But of course I wouldn't give away that ending, so let me tell you the only thing you need to know to understand how utterly mediocre this flick is: Horror meister Wes Craven ("Scream," "Nightmare on Elm Street," etc.) didn't write, direct or even produce this movie -- but Dimension Films knew they couldn't sell it on its own merits, so they paid him for his titular above-title endorsement.
The plot follows four college kids who as children all had night terrors in which evil somethings came to drag them away in the dark. Nineteen years later the suicide of one of the four leads the remaining three to a slow realization: "That's when they marked us, and now they're back!"
Whatever "They" are, they're pretty inept at getting what they want, which is apparently to abduct our protagonists. The vaguely blobish, leathery, tentacled monster things (they never come into any kind of light, which does make for suspense in every shadow) pass up several perfectly good opportunities to snatch stick-thin, bob-haired heroine Julia (Laura Regan) for no reason except that the movie would be over too soon if they did. Therefore much of her screen time consists of seeing movement in dark corners that then amounts to nothing.
Director Robert Harmon ("The Hitcher") builds up and releases healthy doses of ominous atmosphere from time to time, as when another victim (Ethan Embry) shows Julia the nightmarish, black-on-black paintings he creates as an outlet for the overwhelming dread that's eating away at him. Harmon also does a reasonably effective job of making the unseen monsters literally crackle with unknown menace (the creatures' bodies make eerie popping, cracking, rustling noises as they move through the dark).

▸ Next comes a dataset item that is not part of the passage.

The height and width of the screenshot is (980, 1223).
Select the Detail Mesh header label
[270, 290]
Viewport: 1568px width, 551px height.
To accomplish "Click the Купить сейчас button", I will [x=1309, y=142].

But "They" is such a shoulder shrug of a horror movie that even the monsters' fear of light seems to be applied arbitrarily. "They" pull one victim down an elevator shaft that has been shown in several earlier shots to have sunlight streaming through windows all the way up and down.
If the entire movie had been half as disquieting as the final shot before the credits roll, there might have been potential here for a really scary B-movie experience. Instead, "They" isn't likely to satisfy anyone but horror movie junkies with low standards.
And P.S.: What kind of screwed-up mentality inspires a studio to release a horror movie on Thanksgiving weekend? Even more troublesome, what kind of screwed-up person goes to see a horror movie on Thanksgiving weekend?